### Task statement
The entries need to be copied exactly as they stand, images left out.

Stored records
● ● ● ●
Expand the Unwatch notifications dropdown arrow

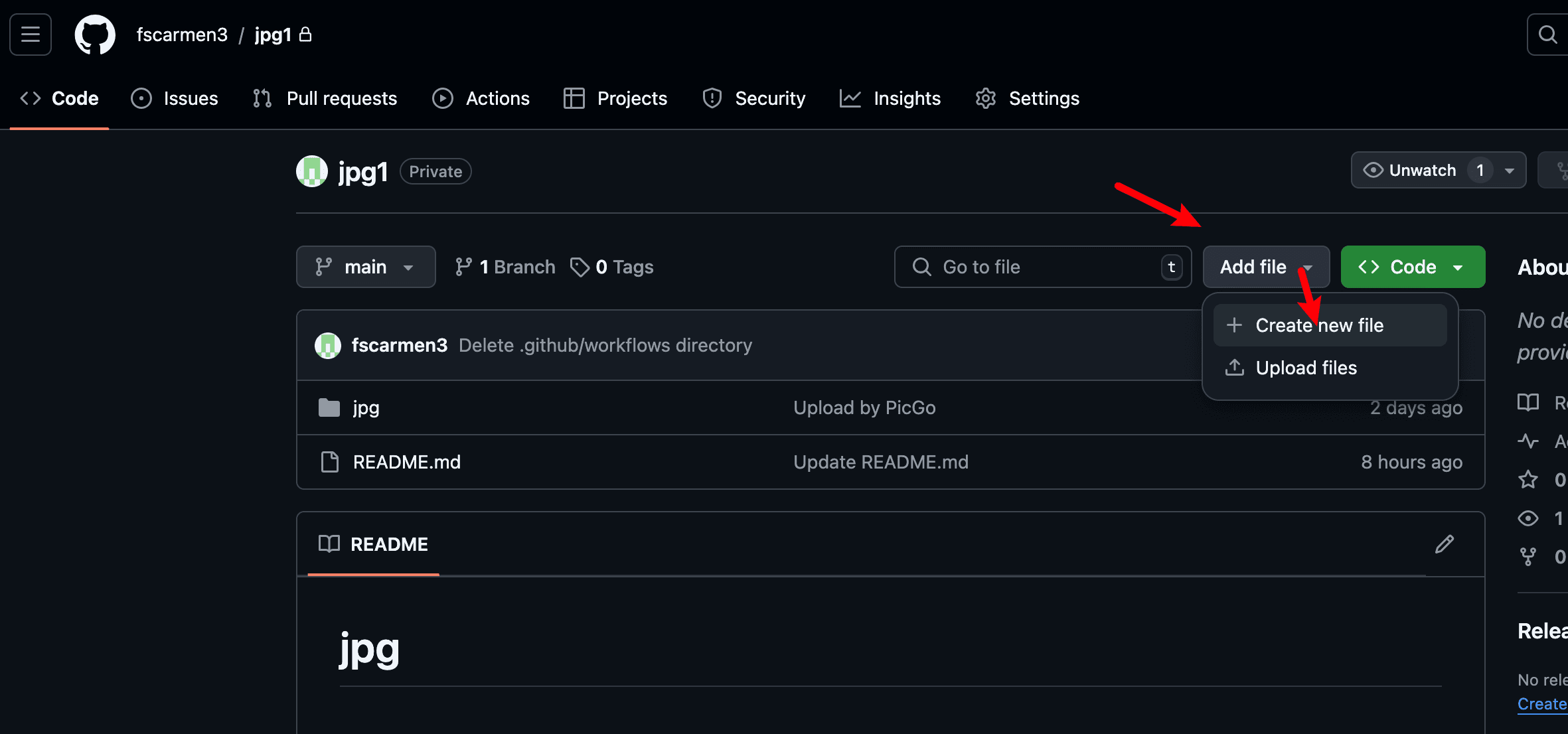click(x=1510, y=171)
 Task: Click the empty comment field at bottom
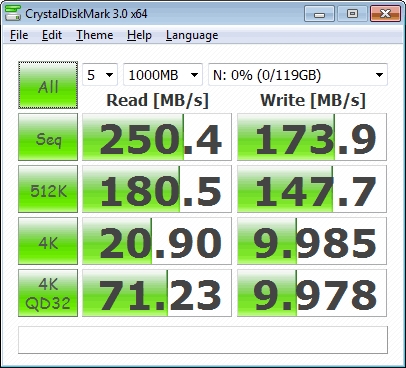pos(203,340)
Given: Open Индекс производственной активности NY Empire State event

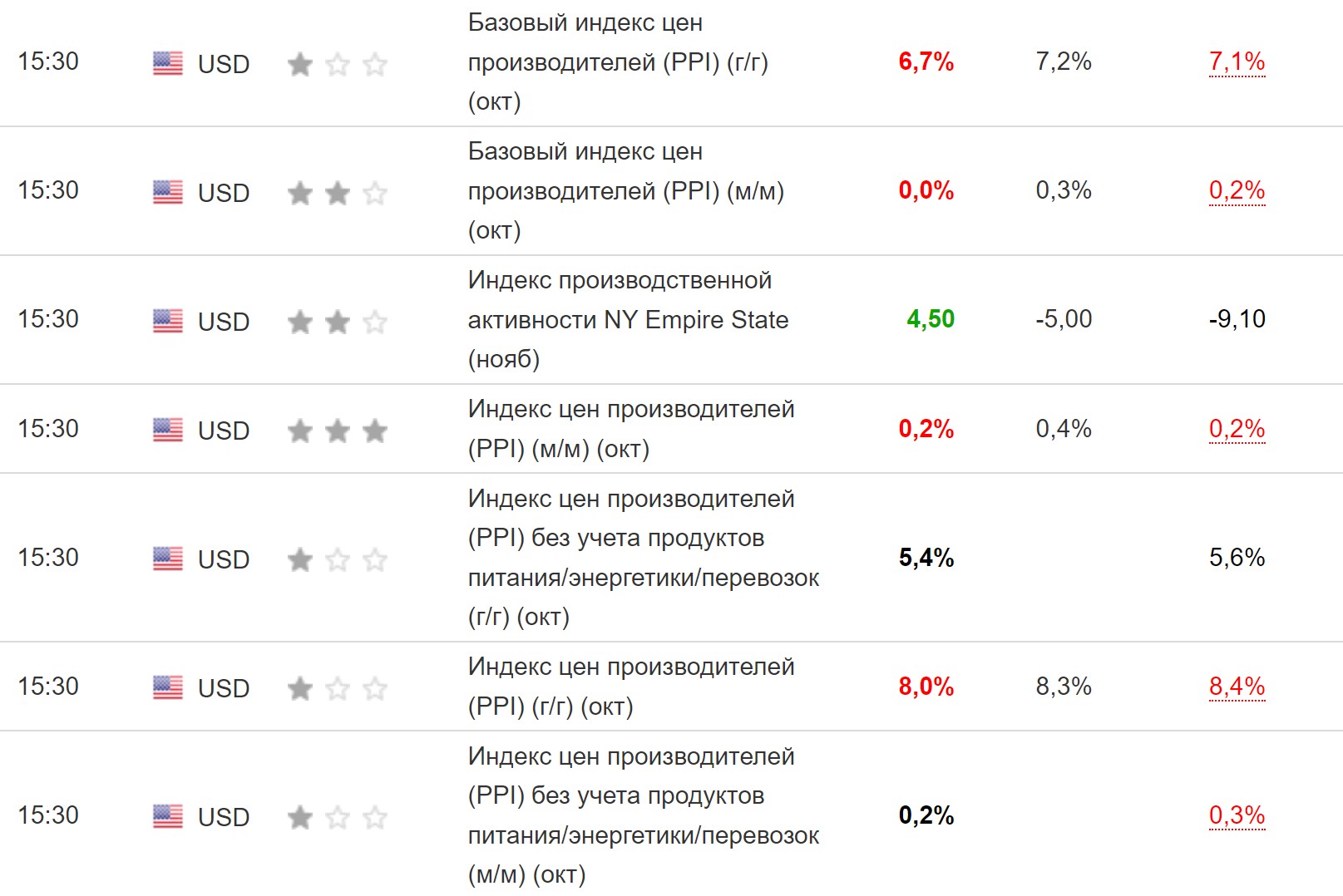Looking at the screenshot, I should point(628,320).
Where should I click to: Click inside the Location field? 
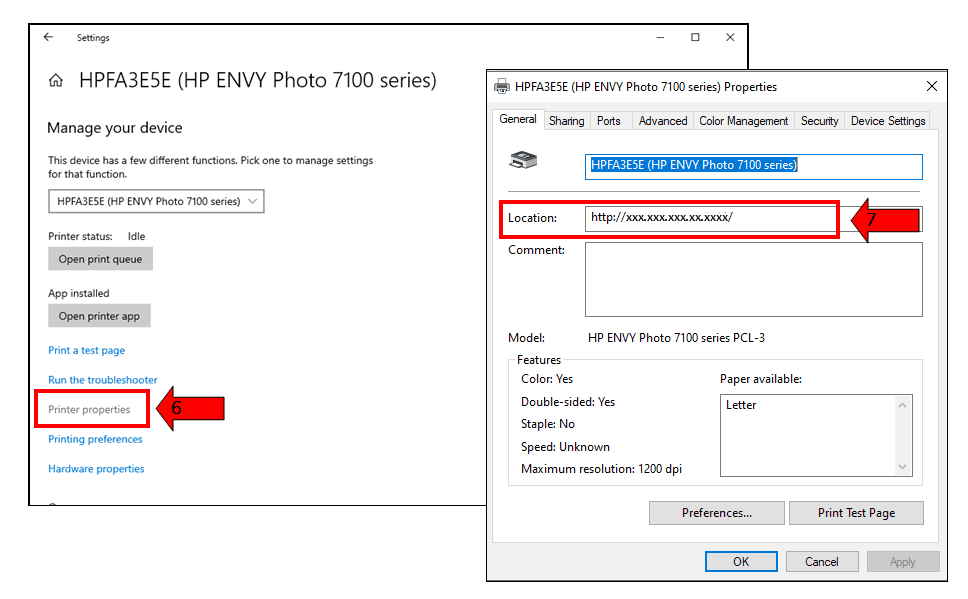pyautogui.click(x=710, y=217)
● ● ● ●
### Answer area
Expand the Unwatch notifications dropdown arrow

click(x=1510, y=171)
 Task: Click the empty comment field at bottom
pos(203,340)
Given: Open Индекс производственной активности NY Empire State event

Looking at the screenshot, I should point(628,320).
Where should I click to: Click inside the Location field? 
pyautogui.click(x=710, y=217)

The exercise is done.